(Seeks greater government-industry cooperation)  (610)

By Jim Fuller

USIA Science Writer

Washington -- The current U.S. decisionmaking process for technology and

trade issues is inflexible and may be outmoded in view of rising foreign

competition, according to a new study.

The Council on Competitiveness, a private, non-profit coalition of business

leaders and university presidents, said in a report released June 9 that

the effectiveness of future U.S. trade actions will largely depend on how

well government and industry cooperate to formulate policy.

The findings of the one-year study are based on an analysis of the most

hotly debated trade policy decisions of recent years, including the 1991

imposition of antidumping duties on flat panel computer displays and the

U.S.-European Community negotiations over commercial aircraft subsidies.

More than 150 trade experts and industry representatives participated in

the study.

"U.S. trade and investment policies treat issues related to high technology

industries as discreet, isolated problems when they need to be treated as

part of a broader, competitiveness strategy," said George Fisher, council

chairman and chief executive officer of Motorola, Incorporated.

The report said that in cases where an industry's problems stemmed not from

foreign trade barriers but from such competitiveness factors as

insufficient industry research and development or a cumbersome regulatory

1nvironment, excessive reliance on a narrow range of trade tools does

little to aid the affected industry.

"This was clearly the case with the flat panel display industry and the U.S.

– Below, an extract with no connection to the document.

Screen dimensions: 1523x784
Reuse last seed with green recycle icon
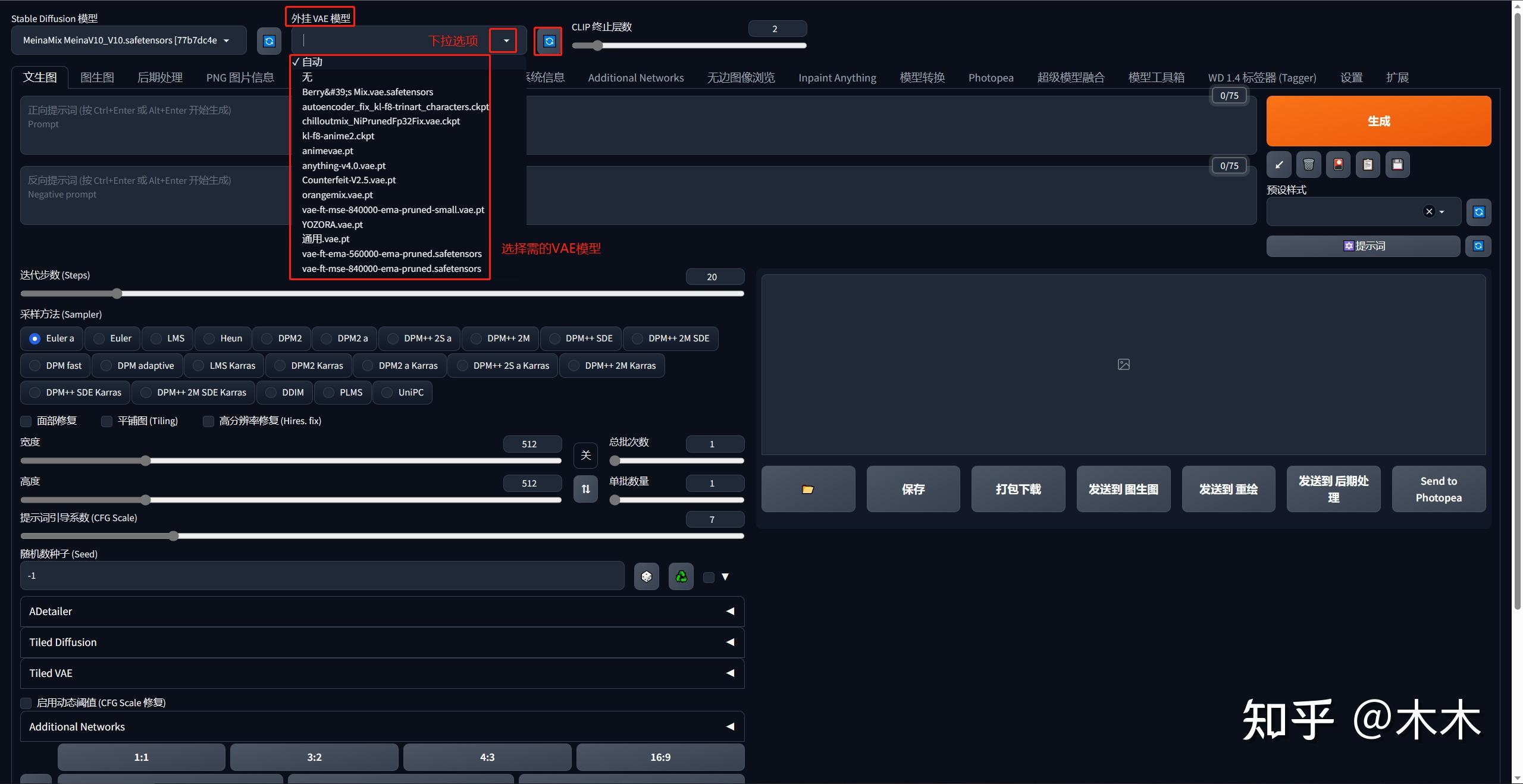click(681, 576)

government's 1991 decision to impose antidumping duties on imported

displays," said Eric Garfinkel, former assistant secretary for import

administration at the U.S. Department of Commerce.

Garfinkel said that no attempt was ever made to spur investment in the

domestic industry, and no significant technology strategy was developed to

aid U.S. display manufacturers.  And, he said, the imposition of

antidumping duties actually penalized domestic consumers of displays,

notably laptop and portable computer producers, who were forced to move

part of their computer assembly operations offshore to avoid having to pay

high duties.

"This was not a good result from the standpoint of American

competitiveness," Garfinkel said.  "We benefited one industry perhaps, but

we hurt another.  It would have been preferable, from our respect, to have

looked at a broader range of options.  We unfortunately were forced to

focus on this strictly as a trade problem."

The report also calls for greater coordination between government and

private industry in the development and execution of trade policies in the

advanced technology sector.

"Consensus, both within and between industry and government, can make a

powerful contribution to an effective trade policy," the report said.

It said that one of the major factors that allowed the U.S. government to

negotiate the 1991 Semiconductor Arrangement with Japan was prior support

for explicit market access commitments by both the association representing

most U.S. semiconductor producers and the Computer Systems Policy Project,

representing the main domestic semiconductor consumers.

The report said that another failing in the current system was what it

called a fragmented information and intelligence system within government.

"When industry and government lack sufficient information about global

markets, technological developments and the extent and nature of foreign

government subsidy programs, they are forced to react to trade problems,

instead of anticipating them," the report said.

In its study, the council found that the Airbus challenge to U.S. industry

was underestimated by both industry and government partly because of

insufficient analysis of Airbus government supports and "because of the

Airbus consortium's secretive and opaque operating procedures."